29.

240 32 6
                                    

Obudziłam się z dziwnym poczuciem, że wczoraj wieczorem powiedziałam coś niewłaściwego, w niewłaściwym miejscu i niewłaściwym czasie.
    Jedynie osoba była właściwa!
    Ale żałować? Nie żałowałam. Słowo się rzekło, a mnie przyszło do wyznania łatwiej w stanie półuśpienia. W razie wątpliwości miałam zamiar to powtórzyć.
    Otworzyłam oczy i zatonęłam w czekoladzie przymróżonego spojrzenia mojego boga.. Może anioła bardziej, czy jak oni się tam tytułują w górze. Jego spojrzenie wyglądało groźnie, ale chyba gościu zapomina z kim ma do czynienia.
    Mnie się nie demonstruje złości, nie próbuje zastraszyć. Zwłaszcza teraz, gdy mam swojego zwierzaczka. Swoją drogą to ciekawe, gdzie się podziało kocisko?
    -Jak mogłaś to powiedzieć i zasnąć tak mocno, żeby żadne szturchanie cię nie obudziło?- warknął James, a ja niemal się roześmiałam.
    Niemal, zamiast chichotu uśmiechnęłam się tylko zadziornie i chwyciłam jego policzki, odrobinę się podnosząc na łokciu.
    -Kocham cię, James. Teraz pasuje?
    Zrobił gwałtowny ruch, chwytając mnie za ramiona i przyciągając do gorącego, aczkolwiek za krótkiego jak na mój gust pocałunku.
    -Jak najbardziej. Też cię kocham, moja maleńka- szepnął gorliwie, zamykając mnie w ciasnym uścisku.
    -Połamiesz mi żebra, idioto!- roześmiałam się.
    Chciałam się uwolnić, więc dźgnęłam go palcami pod żebra. W ten sposób odkryłam smutną-wyłącznie dla Jamesa, naturalnie- prawdę. Mój bóg ma łaskotki.
    Po chwili biedak już płakał, próbując uciec od moich wrednych paluszków, maltretujących go bezlitośnie, bez skrupułów.
    Wstałam wreszcie i biegiem ruszyłam do swojej sypialni, żeby się ubrać. W połowie korytarza z uśmiechem przywitałam się z Ty, która zaspanym wzrokiem obserwowała jak pomykam w samej bieliźnie. Po przeniesionym na moje tyły spojrzeniu zorientowałam się, że James musi mnie ścigać.
    -Pumcia! Nie wpuść go, proszę!- zachichotałam.
    Puma przez chwilę wyglądała, jakby się uśmiechnęła chytrze i spełniła moją prośbę. Gdy tylko drzwi się otworzyły, kotka zaczęła wydawać groźne pomruki.
    -Ma nakaz rzucenia się do gardła, gdy tylko przekroczysz prób pokoju- ostrzegłam żartobliwie, zakładając jedną z sukienkowych zdobyczy.
    James nie powiedział nic. Zamknął drzwi, ale nie odszedł. Czekał. Myślał, że mnie dorwie, gdy z tąd wyjdę? Błąd, kochanie...
    "Trzymaj go na odległość, okej?"
    "Nie ma sprawy". Kot odpowiedział z niemałym rozbawieniem wyczuwalnym w myślach.
    W ten sposób dotarłam do jadalni z ciągnącym się za Pumcią Jamesem z grobową miną. Przy stole zastałam mamę. Wyglądała źle. Podkrążone oczy i blade policzki. Nawet włosy przyklapły!

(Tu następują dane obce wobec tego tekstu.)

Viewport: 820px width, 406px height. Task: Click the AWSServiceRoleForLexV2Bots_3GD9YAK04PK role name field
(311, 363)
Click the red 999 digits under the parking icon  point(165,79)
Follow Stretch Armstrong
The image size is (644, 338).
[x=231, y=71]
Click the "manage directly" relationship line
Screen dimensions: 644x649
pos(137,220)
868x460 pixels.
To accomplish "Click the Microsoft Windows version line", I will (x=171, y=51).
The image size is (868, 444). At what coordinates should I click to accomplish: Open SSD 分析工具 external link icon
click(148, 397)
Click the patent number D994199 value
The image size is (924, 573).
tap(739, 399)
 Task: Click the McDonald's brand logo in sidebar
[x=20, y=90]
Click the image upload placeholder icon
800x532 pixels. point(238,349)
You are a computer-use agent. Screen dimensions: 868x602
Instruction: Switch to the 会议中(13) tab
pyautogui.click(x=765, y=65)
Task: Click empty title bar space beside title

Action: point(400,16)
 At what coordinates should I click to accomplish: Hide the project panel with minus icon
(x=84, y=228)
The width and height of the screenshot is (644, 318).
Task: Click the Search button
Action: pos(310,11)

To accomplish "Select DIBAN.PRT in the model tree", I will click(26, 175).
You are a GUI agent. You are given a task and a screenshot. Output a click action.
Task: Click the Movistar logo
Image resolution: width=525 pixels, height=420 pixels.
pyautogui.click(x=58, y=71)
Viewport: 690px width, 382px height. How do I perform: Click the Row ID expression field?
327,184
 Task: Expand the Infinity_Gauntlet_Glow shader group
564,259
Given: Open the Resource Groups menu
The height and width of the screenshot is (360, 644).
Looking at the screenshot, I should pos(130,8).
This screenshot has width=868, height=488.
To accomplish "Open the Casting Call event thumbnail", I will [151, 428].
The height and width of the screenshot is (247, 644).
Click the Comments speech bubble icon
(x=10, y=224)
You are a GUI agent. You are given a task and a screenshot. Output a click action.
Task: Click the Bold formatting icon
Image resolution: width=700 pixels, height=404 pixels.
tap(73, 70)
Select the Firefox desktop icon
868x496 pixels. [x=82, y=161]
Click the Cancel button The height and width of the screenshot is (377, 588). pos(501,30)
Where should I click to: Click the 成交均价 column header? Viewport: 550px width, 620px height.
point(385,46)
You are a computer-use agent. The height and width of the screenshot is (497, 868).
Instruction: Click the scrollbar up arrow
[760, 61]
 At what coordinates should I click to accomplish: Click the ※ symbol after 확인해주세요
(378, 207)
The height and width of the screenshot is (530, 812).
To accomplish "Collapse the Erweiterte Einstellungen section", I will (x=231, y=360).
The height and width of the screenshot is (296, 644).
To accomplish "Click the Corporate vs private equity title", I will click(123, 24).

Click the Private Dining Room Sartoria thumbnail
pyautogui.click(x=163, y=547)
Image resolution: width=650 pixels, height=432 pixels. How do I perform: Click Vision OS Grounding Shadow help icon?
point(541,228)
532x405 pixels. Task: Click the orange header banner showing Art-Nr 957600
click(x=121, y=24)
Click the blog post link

    -Jak się czujesz?- przytuliłam ją delikatnie co było do mnie tak niepodobne, że mama na chwilę zesztywniała, a potem mocno się we mnie wtuliła.
    Niemal równie mocno, co James moment wcześniej. Usłyszałam jej cichy szloch.
    -Mamuś- szepnęłam.- Co się dzieje?
    -Myślałam, że się tego pozbyłam, że nigdy nie będę musiała już przez to przechodzić. Nikt z nas nie będzie musiał tego przechodzić! Nie udało się i to wraca.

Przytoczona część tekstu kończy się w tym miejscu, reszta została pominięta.